DESAROLLO DE TU BEBÉ: SEMANA 36 DE EMBARAZO

El bebé sigue creciendo, y ya se acerca la última etapa del embarazo. Al final de este periodo, tu bebé estará a término y podrá venir al mundo en cualquier momento. Por eso, todo se acelera, y los cambios en su cuerpo y organismo serán mucho más visibles. Poco a poco, ambos se preparan para el momento del nacimiento.

La madre verá que su barriga bajará, por la posición del bebé cabeza hacia abajo, por lo que seguirán en aumento sus ganas de orinar y las dificultades para caminar y movilizarse como antes.

Cambios en el bebé

Para este momento el bebé tiene un peso de 2.600 – 2.800 grs y cuenta con una longitud de pies a cabeza de unos 47 o 48 centímetros. Es importante que sepas que esto es solo un promedio y cambia según cada caso.

Esta es la última semana en la que se considera como prematura la posibilidad de un parto, pues al final de ella será entendido como un embarazo a término. Esto también significa que se acercan las últimas semanas de tu embarazo, y que en poco tiempo tendrás a tu bebé en tus brazos.

Durante esta etapa el líquido amniótico se reducirá, pues el feto lo consume. Y con esto y otras sustancias que poco a poco van entrando en su organismo, crea el meconio, o sus primeras heces fecales.

En este punto el bebé sigue creciendo aceleradamente. Sus huesos van tomando fuerza, y almacena grasa para controlar la temperatura una vez esté en el mundo.

Poco a poco tu bebé se ira encajando en la pelvis con la cabeza hacia abajo, forma en la que saldrá por el canal de parto. Sin embargo, es posible que aún no haya llegado a ese estado, o que no lo haga y deban buscarse otras maneras de lograrlo.

Sigue desarrollándose rápidamente, perdiendo el lanugo, una capa de vello delgado que lo cubre, para dar paso a un pelo más grueso. También su piel va cambiando de color, a un tono rosa.

Cambios en la madre

Para este punto, el mayor cambio en tu cuerpo será probablemente que tu barriga empezará a bajar, como consecuencia de la posición que el bebé va tomando para nacer. Esto seguirá en el transcurso de las siguientes semanas.

Sentirás alivio en la boca del estómago, pero la presión pasará a la parte baja de tu abdomen y a la región púbica. Igualmente aumentarán las ganas de ir al baño.

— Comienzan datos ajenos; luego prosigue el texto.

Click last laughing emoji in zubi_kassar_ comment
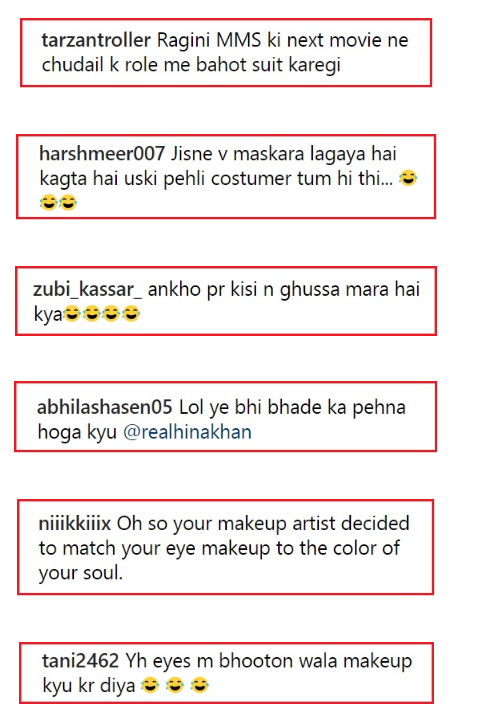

Los demás síntomas y condiciones que ya te han acompañado seguirán, como el estreñimiento, la acumulación de líquido, la hinchazón de pies y tobillos y las varices. Esto irá en aumento con el pasar de las semanas hasta que nazca el bebé.

También empezará a disminuir tu capacidad de movimiento y tu cuerpo seguirá cambiando en preparación para el parto. Tus caderas, espalda y piernas dolerán, pero todo forma parte de los cambios que deben pasar para que el bebé pueda pasar y salir de tu vientre.

Las contracciones de Braxton Hicks pueden aparecer en esta semana, pero es fácil diferenciarlas de las contracciones del parto verdadero, pues no duelen y son pasajeras.

Recomendaciones a las madres

Por el momento en el que estás, es importante que empieces a organizar todo lo que concierne al nacimiento, para que no te tome por sorpresa si no es necesario. Lo que está bajo tu control es vital abordarlo para que en algún momento no se convierta en un inconveniente.

Sigue siendo esencial que mantengas una rutina saludable, descanses y te relajes. Se acercan las últimas semanas del embarazo, y con ellas la llegada de tu bebé, por lo que tu vida cambiará.

Meditar, hacer ejercicio, comer bien y estar al día con los chequeos médicos son actividades que forman parte del cuidado para que este último mes sea lo más tranquilo y estable que se pueda.

Preguntas Frecuentes

¿Cómo saber si mi parto se puede adelantar?

Estás en el momento de mayor cuidado y donde puedes confundirte entre las contracciones producto del peso del bebé y las verdaderas contracciones que se producen en el parto. Estas se conocen como las Braxton Hicks.

También son significativas las molestias a nivel de las caderas porque el bebé ya se encuentra en movimiento hacia la pelvis, donde se encaja. Este malestar puede tumbarte en la cama durante horas y hasta por un día, hasta que el bebé se mueva un poco y te permita la movilidad con mayor facilidad.

Lo importante de todo esto es que no confundas las molestias típicas de este período del embarazo con una falsa alarma que te produzca más estrés o salir corriendo al centro médico sin necesidad. El momento del parto está acompañado de otros síntomas, uno de ellos es el rompimiento de fuentes, mientras esto no ocurra, todavía te faltan algunas semanas para llegar al esperado momento de ver a tu bebé y sentirlo en tus brazos.